I have a choice. To trust completely in the mercy of Christ who loves me, or to trust in myself and try to be my own savior through sheer will power, trying to prove to Christ that I can ‘be like God’ (Gen 3:5) and never fail him again through my own controlled perfection – a lie that tells me I must purchase my own salvation, and is too easily bought into.
Those eyes clearly show me the way I should take, and they show me the truth about my own weakness and His strength. St John of the Cross writes,
When You regarded me,
Your eyes imprinted in me Your grace:
For this You loved me again,
And thereby my eyes merited
To adore what in You they saw
(Sp Can XXXII)
It’s he who gazes into my soul and regards what is there in truth. It is he who saves me, who imprints his grace in me, makes me into his own image, his own self, who looks at me and loves me and lets me see and adore him in his incredible mercy.
My weakness gives me a window into the soul of God himself, Mercy himself, that I could never have without my failures and my intense need for a savior. To see myself loved like this reveals to me my value and my identity, and gives me a distaste for the lies of the world that would buy my love with vain and superficial promises. The price of seeing these eyes of mercy is knowing my own weakness and sin, and giving it to him, trusting him to love me still.

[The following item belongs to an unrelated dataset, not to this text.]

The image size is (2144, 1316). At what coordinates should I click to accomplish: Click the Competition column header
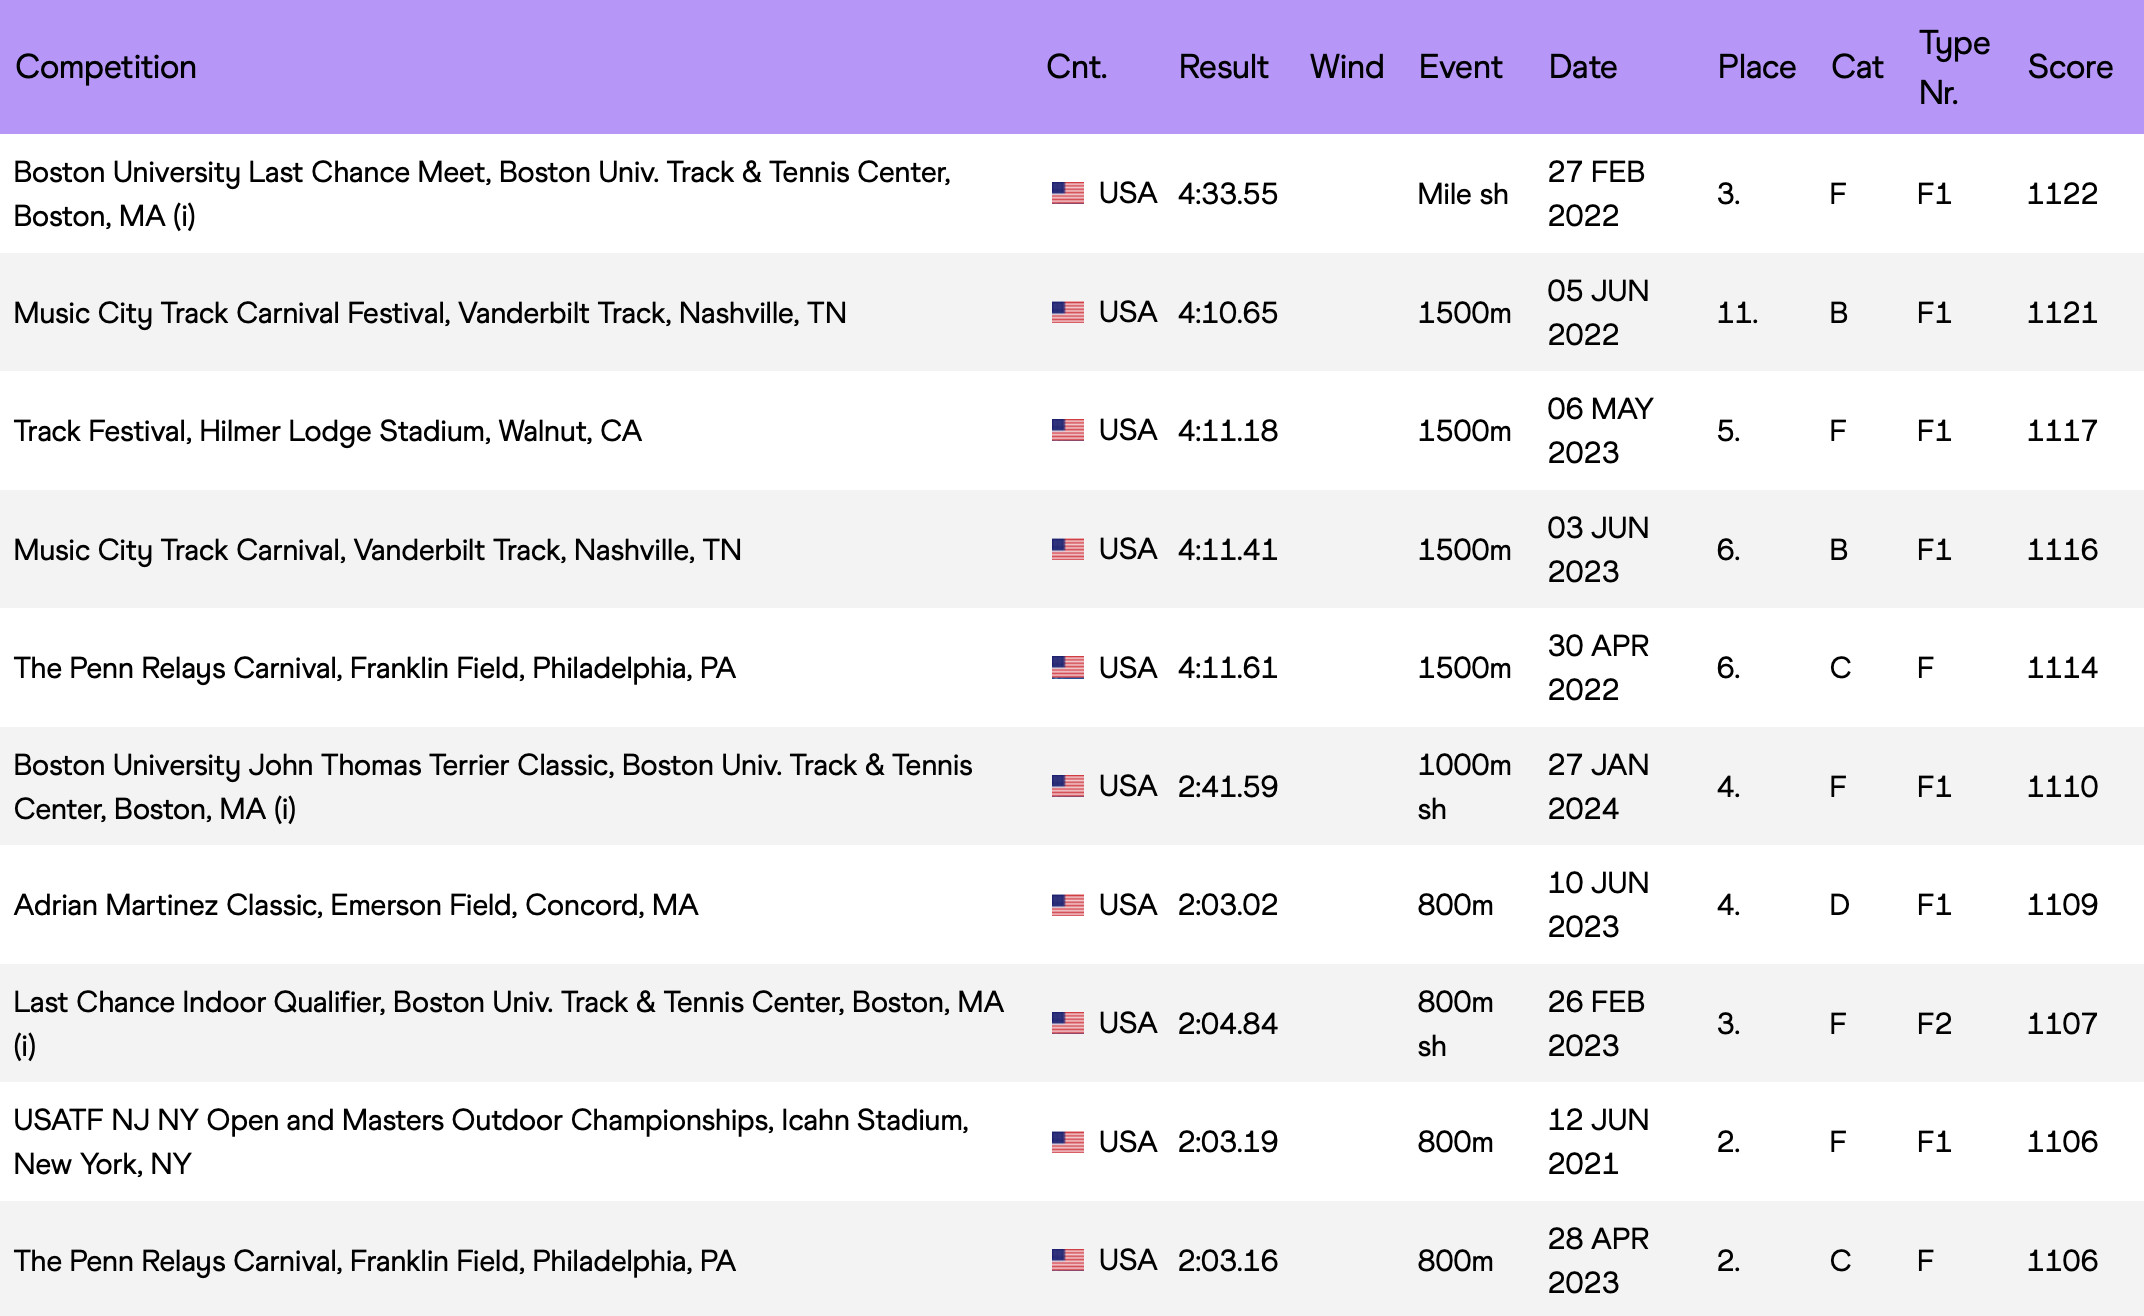click(106, 67)
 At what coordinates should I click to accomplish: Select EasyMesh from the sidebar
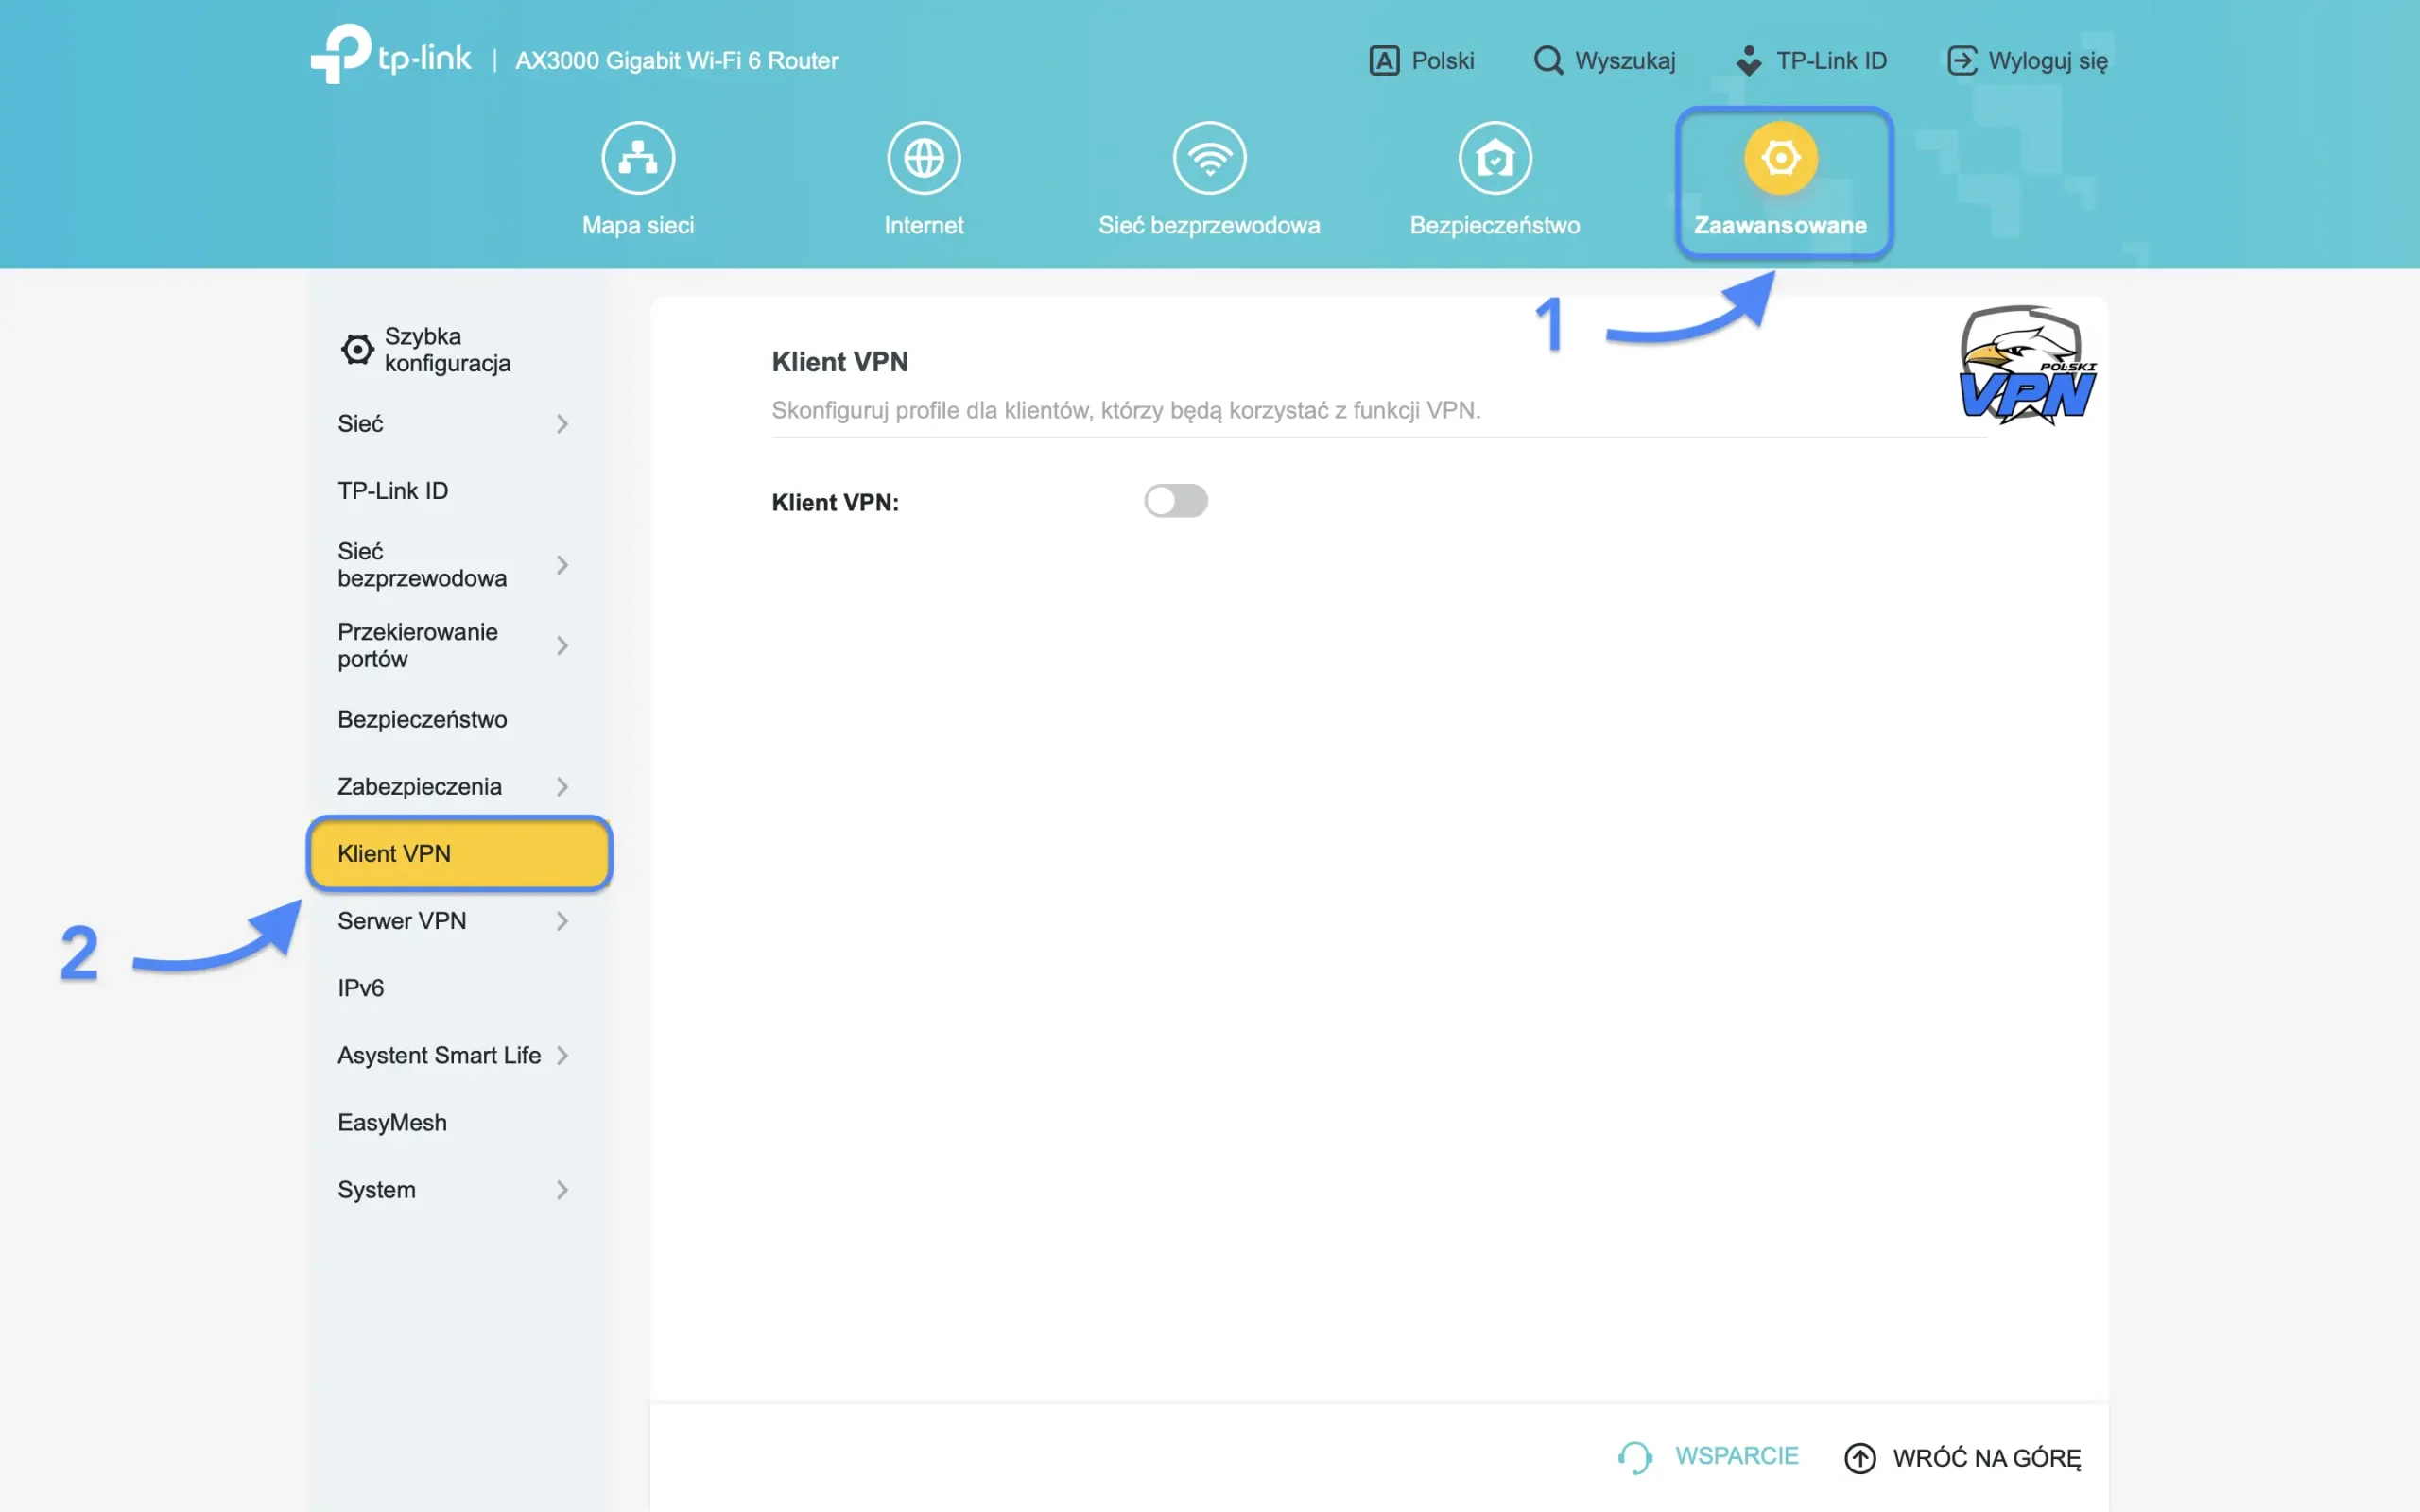coord(392,1122)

I go into the confessional and throw myself into his arms. And somehow, in the justice of God that is only satisfied by his Mercy, I share a joy with the infinitely humble Creator of the Universe that only I can give him, the joy of letting him be my savior. I go in, a sinful woman like so many who have wept at the feet of Christ, and come out like Mary Magdelene, ransomed and transformed, with the Easter Exsultet in my heart.
O wonder of your humble care for us!
O love, O charity beyond all telling,
to ransom a slave you gave away your Son!
O truly necessary sin of Adam,
destroyed completely by the Death of Christ!
O happy fault
that earned so great, so glorious a Redeemer!